Tuesday, March 16, 2010

It's Been A Bit Rough...

This week has been a difficult one.  On Saturday I discovered that one of my beloved hens had a horrible injury to the back of her neck.  You wouldn't even have been able to notice when she was just walking around but when she walked over towards me and lowered her head to try to eat and her neck feathers fell forward, there was a big old gaping hole all the way to her spinal column.  I couldn't believe she was still on her feet walking around!  I quickly picked her up to examine the wound more carefully and I was just horrified.  It was AWFUL!  I was sure that I was going to lose her.

I boiled up some salt water and when it had cooled, used it to thoroughly wash the wound.  I was sure Rocky would fight me on this but she just sat very still--probably a bit in shock.  I then dressed the wound with some triple antibiotic and ended with a good slathering of honey.  The poor gal is still with us and is drinking and eating--although not as much as usual.  I have her separated and quiet and will keep her that way for a while yet.
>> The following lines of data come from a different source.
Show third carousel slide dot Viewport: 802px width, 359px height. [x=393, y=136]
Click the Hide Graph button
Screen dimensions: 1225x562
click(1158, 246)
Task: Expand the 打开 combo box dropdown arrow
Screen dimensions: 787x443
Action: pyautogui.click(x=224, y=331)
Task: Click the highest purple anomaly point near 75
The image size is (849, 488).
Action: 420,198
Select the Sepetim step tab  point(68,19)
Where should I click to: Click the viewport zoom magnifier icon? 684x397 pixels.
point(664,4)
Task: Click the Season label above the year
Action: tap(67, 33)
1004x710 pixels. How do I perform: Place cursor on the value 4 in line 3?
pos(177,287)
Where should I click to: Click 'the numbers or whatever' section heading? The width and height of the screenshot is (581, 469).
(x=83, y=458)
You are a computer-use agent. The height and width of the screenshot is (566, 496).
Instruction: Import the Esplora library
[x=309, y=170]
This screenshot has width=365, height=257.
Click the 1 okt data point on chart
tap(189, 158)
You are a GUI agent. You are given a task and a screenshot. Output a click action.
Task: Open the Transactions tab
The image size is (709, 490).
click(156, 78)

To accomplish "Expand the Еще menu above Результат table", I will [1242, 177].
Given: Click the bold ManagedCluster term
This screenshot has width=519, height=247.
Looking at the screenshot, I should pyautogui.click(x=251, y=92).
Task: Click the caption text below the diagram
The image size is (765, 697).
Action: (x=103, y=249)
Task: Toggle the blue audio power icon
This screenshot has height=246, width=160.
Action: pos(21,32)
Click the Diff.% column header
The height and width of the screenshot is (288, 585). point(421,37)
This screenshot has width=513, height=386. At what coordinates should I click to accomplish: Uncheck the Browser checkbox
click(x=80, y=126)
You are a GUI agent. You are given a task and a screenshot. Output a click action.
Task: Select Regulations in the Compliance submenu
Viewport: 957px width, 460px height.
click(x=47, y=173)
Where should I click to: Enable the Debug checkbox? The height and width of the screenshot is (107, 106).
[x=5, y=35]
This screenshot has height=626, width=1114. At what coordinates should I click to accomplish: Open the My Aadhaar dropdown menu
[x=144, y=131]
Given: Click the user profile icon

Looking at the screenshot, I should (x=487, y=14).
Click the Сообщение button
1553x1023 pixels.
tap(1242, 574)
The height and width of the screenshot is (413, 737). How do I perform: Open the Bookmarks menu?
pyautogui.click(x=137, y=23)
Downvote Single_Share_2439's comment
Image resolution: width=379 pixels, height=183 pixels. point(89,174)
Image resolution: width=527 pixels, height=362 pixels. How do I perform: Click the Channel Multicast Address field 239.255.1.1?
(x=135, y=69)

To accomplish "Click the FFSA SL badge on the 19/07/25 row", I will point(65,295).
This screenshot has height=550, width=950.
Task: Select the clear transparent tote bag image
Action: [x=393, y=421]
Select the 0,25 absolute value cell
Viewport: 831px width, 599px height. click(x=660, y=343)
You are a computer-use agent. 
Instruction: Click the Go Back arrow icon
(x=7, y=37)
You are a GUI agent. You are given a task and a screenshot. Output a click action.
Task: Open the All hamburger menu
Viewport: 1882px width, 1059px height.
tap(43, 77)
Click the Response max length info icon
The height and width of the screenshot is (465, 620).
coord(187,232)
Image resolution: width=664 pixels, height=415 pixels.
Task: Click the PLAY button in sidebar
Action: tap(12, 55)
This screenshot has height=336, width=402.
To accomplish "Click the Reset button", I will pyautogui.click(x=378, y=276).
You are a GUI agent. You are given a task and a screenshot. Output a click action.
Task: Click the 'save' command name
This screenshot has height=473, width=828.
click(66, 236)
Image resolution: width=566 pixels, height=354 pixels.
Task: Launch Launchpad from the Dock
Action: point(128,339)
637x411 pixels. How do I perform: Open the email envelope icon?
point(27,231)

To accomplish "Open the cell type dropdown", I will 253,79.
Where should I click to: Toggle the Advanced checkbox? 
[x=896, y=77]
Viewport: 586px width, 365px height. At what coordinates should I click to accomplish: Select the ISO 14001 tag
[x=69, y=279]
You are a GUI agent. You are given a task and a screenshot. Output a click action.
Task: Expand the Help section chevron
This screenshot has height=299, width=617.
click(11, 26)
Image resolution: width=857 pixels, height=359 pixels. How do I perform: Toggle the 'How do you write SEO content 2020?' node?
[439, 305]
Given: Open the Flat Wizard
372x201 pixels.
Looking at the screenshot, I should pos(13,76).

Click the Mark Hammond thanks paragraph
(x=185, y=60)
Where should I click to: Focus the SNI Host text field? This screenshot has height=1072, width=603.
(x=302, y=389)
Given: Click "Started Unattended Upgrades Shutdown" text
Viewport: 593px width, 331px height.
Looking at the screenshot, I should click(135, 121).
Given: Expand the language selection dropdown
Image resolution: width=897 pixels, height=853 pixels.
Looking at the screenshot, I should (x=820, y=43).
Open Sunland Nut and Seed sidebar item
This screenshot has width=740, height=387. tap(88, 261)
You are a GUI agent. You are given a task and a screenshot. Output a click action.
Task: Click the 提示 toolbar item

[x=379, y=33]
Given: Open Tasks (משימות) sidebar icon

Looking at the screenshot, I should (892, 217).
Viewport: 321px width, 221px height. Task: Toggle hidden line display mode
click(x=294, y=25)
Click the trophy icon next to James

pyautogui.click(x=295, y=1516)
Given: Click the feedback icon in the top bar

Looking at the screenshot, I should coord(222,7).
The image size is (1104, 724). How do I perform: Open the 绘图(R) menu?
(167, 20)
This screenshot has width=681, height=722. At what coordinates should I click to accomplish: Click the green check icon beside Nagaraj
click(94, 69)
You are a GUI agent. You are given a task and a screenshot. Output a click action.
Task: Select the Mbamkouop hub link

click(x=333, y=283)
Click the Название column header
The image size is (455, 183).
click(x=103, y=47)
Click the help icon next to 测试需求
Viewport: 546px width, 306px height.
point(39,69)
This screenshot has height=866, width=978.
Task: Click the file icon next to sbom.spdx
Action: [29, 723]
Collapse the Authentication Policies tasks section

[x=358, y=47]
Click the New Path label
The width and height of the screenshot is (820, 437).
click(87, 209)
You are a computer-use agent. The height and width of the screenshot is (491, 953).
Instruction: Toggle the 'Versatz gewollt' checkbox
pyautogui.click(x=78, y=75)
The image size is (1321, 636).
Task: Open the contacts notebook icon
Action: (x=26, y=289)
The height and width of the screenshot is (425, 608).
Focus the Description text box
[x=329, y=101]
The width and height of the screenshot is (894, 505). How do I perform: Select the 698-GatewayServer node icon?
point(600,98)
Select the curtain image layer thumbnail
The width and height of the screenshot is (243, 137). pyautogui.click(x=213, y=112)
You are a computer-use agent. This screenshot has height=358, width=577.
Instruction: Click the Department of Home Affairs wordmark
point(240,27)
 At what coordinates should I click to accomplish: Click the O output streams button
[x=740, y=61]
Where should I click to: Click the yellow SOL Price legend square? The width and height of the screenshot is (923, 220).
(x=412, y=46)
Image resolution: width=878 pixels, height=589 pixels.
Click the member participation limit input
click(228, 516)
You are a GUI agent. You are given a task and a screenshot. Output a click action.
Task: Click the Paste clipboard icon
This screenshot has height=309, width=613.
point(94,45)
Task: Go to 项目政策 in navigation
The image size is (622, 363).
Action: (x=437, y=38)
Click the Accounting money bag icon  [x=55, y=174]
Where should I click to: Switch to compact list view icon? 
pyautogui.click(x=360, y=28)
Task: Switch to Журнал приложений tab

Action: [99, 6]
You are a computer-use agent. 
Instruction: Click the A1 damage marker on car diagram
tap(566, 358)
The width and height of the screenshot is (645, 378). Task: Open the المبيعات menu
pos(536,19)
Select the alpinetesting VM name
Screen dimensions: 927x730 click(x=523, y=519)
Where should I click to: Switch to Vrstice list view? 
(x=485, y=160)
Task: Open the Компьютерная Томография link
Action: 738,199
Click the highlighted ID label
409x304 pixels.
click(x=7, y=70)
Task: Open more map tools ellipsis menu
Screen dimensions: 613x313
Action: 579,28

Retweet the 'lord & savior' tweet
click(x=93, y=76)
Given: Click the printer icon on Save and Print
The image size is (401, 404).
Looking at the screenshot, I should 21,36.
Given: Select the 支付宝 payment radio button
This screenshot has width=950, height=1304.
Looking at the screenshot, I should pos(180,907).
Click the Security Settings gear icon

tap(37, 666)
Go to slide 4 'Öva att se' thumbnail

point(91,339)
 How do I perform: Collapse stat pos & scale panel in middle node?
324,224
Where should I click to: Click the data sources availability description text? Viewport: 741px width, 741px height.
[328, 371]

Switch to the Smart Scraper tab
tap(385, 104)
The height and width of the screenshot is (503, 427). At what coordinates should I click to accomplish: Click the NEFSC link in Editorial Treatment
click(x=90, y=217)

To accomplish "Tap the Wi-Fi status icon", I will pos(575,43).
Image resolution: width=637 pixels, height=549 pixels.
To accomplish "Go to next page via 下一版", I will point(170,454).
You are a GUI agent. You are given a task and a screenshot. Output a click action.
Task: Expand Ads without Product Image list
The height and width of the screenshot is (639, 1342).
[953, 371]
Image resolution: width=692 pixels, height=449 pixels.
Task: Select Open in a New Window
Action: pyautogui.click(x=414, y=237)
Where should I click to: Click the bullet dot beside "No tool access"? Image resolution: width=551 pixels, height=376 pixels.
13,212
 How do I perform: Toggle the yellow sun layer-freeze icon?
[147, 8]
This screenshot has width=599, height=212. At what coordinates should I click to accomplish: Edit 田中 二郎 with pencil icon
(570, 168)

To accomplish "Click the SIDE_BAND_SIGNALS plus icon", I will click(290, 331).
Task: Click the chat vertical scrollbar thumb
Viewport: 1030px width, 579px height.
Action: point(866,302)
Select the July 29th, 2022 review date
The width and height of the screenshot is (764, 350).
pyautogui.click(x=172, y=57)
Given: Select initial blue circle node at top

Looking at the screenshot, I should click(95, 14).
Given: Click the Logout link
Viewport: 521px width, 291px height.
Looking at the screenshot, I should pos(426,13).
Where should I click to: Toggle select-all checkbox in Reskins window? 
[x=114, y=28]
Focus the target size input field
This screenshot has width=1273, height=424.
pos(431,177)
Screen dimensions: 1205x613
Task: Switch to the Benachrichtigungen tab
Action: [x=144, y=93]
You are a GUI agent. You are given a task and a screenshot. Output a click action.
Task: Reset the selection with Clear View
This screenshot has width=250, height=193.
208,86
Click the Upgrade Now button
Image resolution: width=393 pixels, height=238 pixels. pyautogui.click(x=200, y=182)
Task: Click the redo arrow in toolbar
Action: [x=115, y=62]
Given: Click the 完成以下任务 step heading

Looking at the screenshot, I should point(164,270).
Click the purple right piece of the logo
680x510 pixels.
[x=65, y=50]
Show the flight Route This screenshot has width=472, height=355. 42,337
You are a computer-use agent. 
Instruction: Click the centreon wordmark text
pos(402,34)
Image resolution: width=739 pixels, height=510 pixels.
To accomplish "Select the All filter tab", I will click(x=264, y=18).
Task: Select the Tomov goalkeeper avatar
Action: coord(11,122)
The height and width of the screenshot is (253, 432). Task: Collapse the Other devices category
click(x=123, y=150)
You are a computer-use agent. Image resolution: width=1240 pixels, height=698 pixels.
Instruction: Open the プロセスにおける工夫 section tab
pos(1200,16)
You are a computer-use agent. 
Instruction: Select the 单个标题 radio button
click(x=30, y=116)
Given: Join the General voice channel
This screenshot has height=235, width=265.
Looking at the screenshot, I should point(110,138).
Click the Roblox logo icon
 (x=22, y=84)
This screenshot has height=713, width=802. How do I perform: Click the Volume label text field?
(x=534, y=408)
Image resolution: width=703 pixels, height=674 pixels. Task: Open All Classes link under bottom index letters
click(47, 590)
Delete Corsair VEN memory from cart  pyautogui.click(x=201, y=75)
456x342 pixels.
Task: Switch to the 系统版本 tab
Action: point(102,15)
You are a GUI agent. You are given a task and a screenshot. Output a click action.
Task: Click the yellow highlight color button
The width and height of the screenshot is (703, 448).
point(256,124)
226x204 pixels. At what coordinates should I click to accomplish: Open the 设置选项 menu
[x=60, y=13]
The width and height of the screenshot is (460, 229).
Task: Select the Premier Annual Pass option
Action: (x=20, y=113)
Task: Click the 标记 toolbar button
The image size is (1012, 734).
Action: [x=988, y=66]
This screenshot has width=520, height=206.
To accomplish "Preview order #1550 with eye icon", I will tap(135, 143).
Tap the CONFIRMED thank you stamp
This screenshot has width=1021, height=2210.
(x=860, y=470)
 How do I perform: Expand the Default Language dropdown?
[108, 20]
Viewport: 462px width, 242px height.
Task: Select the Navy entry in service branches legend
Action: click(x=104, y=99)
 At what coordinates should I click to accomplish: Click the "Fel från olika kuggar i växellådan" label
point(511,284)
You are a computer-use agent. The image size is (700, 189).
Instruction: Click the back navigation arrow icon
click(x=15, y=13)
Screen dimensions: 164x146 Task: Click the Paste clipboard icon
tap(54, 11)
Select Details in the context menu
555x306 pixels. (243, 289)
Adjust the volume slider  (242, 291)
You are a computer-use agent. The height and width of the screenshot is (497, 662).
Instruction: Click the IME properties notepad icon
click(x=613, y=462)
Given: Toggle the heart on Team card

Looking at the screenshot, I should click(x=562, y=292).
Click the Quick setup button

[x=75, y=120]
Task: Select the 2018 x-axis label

Now, after I had doctored her up I began to try to figure out who the culprit was.  My hens have a gated area that I close up at night but during the day they have full run of our whole side yard area.  I thought I had made a good enough barrier to keep the dogs out but it turns out that it was not good enough.  I really trusted my dogs as I have a little hen that has a twisted beak that I bring up to the main yard all the time so that she can eat without being pushed out of the way by the other hens.  The dogs have NEVER bothered her and she is a really easy target.

Well, on Sunday we had to leave the house to run some errands and when we returned I happened to spy my Kelpie dog come skulking through the barrier to the chicken yard.  I hollered at her and then hurried to investigate.  It was awful.  She had killed my other Barred Plymouth Rock hen.  I found her poor lifeless, headless body hidden away in one of the flowerbeds.

If Juno (the Kelpie) was not my son's best friend I may just have sent the mutt up the river but because of his love for her I instead just threatened her with the loss of her life if she ever even looks at one of my chickens again and I installed a completely new gate and have made sure that she cannot get back there again. 

I continue to nurse the other Plymouth Rock and I really hope she pulls through.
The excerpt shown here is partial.